Stated exercise 1:
Answer these questions about the embedded development article:
(a) Which microcontroller does the Bridge Firmware support at the time of writing?
(b) Which communication channel does the Bridge Host currently support?
(c) Which interface does the computer side provide to applications?
══ Quoted text ══
Introduction into a new approach to develop with and for embedded devices
- 815 words
- 5 min
Maybe you've wondered whether there was a simpler way to prototype with MCUs or or interface with typical MCU peripherals in a simpler way than the usual code (even in the slightly more complicated no_std flavour), program, debug, test cycle. Wonder no more because now there's a approach on the horizon and this first article will explain the concept behind that...
The idea
As mentioned in the intro, the usual development cycle can get a bit long in the tooth if all you want to do is quick prototyping, test, write a driver or anything else in an iterative way for microcontrollers. Not only does no_std development create some additional restrictions which require additional effort working around but you'll also be faced with slightly less help from code editors, slightly more involved processes to flash and run the code (also coming with additional delays), hit the occasional out-of-flash barrier (especially when you'd like to use a debugger and hence should use dev builds) and generally have a lot less visibility about what is actually happening.
To get rid of many of those issues I had the idea of bridging between the hardware and a regular computer, granting full access to many MCU peripherals from applications running on the latter. So all one has to do is flash a special firmware once to the microcontroller and everything else will be controlled by software running on the computer; of course using the same embedded-hal interface one would use on the microcontroller, so whenever the approach is developed/tested/proven, it can be implemented directly on the MCU.
Intrigued? Read on then...
The concept
As mentioned before the concept consists of a hardware specific firmware running on the MCU as well as something which provides the embedded-hal interface on the computer. Now you may wonder how those two elements will be able to communicate with each other... In this concept that gap is bridged by a third component which serialises peripheral specific commands and results which are then transferred using any available streaming or packetized channel.
Broken down we have three crates:
- Bridge Host: This is a crate to be used on a developer machine which provides implementations for the embedded-hal traits, based on a user provided communication channel (at the moment only serial, but USB is already planned and further channels are possible, e.g. BLE, Ethernet, WiFi...). The peripherals and their capabilities are created on the fly and negotiated with the Bridge Firmware.
- Bridge Common: This crate is
#[no_std]
and used both by the Bridge Host and also by the Bridge Firmware. It contains the de-/serialisation of the protocol and is used to ensure that both ends are using a compatible protocol. - Bridge Firmware: This crate implements a
#[no_std]
firmware for microcontrollers (at the time of writing only forSTM32F042
), ingesting all peripherals and managing them via the remote protocol.
═══
Stated exercise 2:
Rewrite the records starting at the line that contains "The height and width of the screenshot is (900, 1440)." and ending at the line that contains "I will 291,353.", with "screenshot" replaced by "image" and nothing else changed. Return only those lines.
══ Records supplied ══
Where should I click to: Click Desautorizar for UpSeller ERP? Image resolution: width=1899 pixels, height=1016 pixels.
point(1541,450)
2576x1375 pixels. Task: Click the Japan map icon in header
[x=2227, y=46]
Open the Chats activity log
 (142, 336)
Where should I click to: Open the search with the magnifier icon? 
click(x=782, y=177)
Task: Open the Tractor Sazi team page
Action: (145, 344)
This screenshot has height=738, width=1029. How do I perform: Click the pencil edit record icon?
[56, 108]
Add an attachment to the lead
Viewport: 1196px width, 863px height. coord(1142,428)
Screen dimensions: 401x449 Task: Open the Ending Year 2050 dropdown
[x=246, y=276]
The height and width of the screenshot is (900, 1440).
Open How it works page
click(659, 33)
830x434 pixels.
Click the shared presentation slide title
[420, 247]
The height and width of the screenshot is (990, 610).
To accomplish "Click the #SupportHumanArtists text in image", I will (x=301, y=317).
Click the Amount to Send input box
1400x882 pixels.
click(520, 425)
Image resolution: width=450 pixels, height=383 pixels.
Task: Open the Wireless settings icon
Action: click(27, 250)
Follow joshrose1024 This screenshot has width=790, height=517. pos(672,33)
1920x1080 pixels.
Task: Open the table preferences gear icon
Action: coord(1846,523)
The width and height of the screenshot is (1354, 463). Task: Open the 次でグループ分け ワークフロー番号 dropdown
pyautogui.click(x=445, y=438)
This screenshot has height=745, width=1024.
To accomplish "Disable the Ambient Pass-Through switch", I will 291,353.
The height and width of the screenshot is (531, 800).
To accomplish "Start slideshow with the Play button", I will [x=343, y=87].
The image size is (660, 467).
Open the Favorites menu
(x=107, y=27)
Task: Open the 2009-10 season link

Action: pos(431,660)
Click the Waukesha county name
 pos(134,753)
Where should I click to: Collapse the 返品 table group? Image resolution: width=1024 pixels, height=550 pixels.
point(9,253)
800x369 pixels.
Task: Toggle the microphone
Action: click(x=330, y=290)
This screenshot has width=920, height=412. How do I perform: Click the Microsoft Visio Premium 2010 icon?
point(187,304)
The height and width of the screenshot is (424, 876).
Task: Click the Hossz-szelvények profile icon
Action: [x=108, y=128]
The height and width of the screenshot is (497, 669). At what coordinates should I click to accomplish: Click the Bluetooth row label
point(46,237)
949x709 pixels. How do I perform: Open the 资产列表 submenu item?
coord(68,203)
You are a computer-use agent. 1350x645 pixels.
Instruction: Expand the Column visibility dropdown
═══
Written reply 1:
(a) STM32F042
(b) Serial only
(c) The embedded-hal interface

Written reply 2:
The height and width of the image is (900, 1440).
Open How it works page
click(659, 33)
830x434 pixels.
Click the shared presentation slide title
[420, 247]
The height and width of the image is (990, 610).
To accomplish "Click the #SupportHumanArtists text in image", I will (x=301, y=317).
Click the Amount to Send input box
1400x882 pixels.
click(520, 425)
Image resolution: width=450 pixels, height=383 pixels.
Task: Open the Wireless settings icon
Action: click(27, 250)
Follow joshrose1024 This image has width=790, height=517. pos(672,33)
1920x1080 pixels.
Task: Open the table preferences gear icon
Action: coord(1846,523)
The width and height of the image is (1354, 463). Task: Open the 次でグループ分け ワークフロー番号 dropdown
pyautogui.click(x=445, y=438)
This image has height=745, width=1024.
To accomplish "Disable the Ambient Pass-Through switch", I will 291,353.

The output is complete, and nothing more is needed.